Saturday, August 29, 2020

Quote of the Day (Stanley Crouch, on How Charlie Parker ‘Defined His Generation’ of Jazz)


“[His] musical gifts made it possible for [Charlie] Parker to evolve from an inept alto saxophonist, a laughingstock in his middle teens, to a virtuoso of all-encompassing talent who, by the age of twenty-five, exhibited an unprecedented command of his instrument. His prodigious facility was used not only for exhibition or revenge, moreover, but primarily for the expression of melodic, harmonic, and rhythmic inventions, at velocities that extended the intimidating relationship of thought and action that forms the mastery of improvisation in jazz. In the process, Parker defined his generation: He provided the mortar for the bricks of fresh harmony that Thelonious Monk and Dizzy Gillespie were making, he supplied linear substance and an eighth note triplet approach to phrasing that was perfectly right for the looser style of drumming that Kenny Clarke had invented.”— African-American poet, novelist, musical and cultural commentator, and biographer Stanley Crouch, “Bird Land: Charlie Parker, Clint Eastwood, and America,” in Considering Genius: Writings on Jazz (2006)

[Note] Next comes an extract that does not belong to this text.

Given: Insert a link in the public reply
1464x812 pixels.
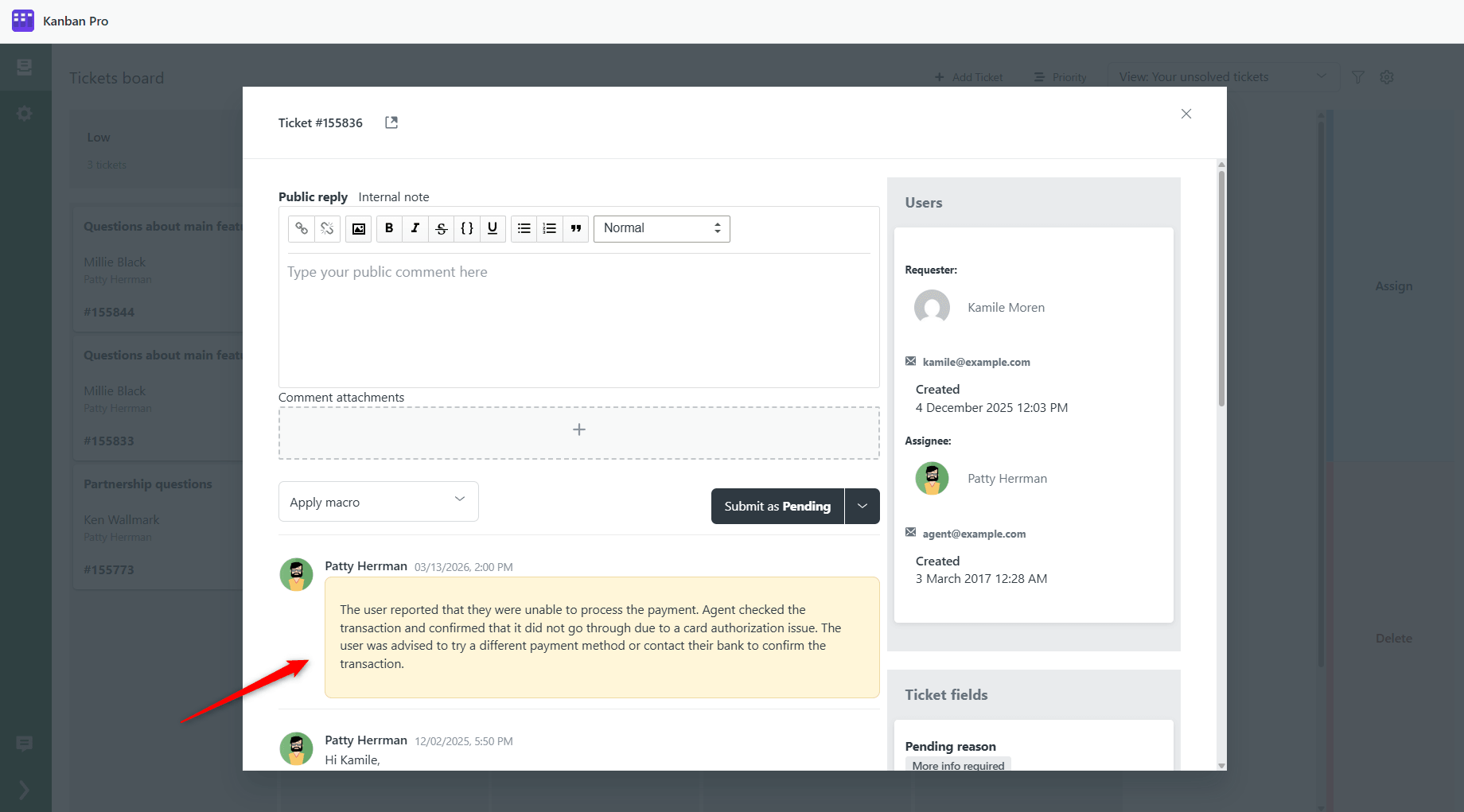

Charlie Parker, the nonpareil saxophonist and composer who helped pioneer the postwar bebop movement in jazz, was born 100 years ago today in Kansas City, KS.

I have written before on “Bird,” including on his subordinate role in the first recording session of former group member Miles Davis and his early death. But I wanted to post again in a way that captures concisely what he meant to the evolution of jazz as an art form. Crouch’s passage above fulfills that nicely, I think.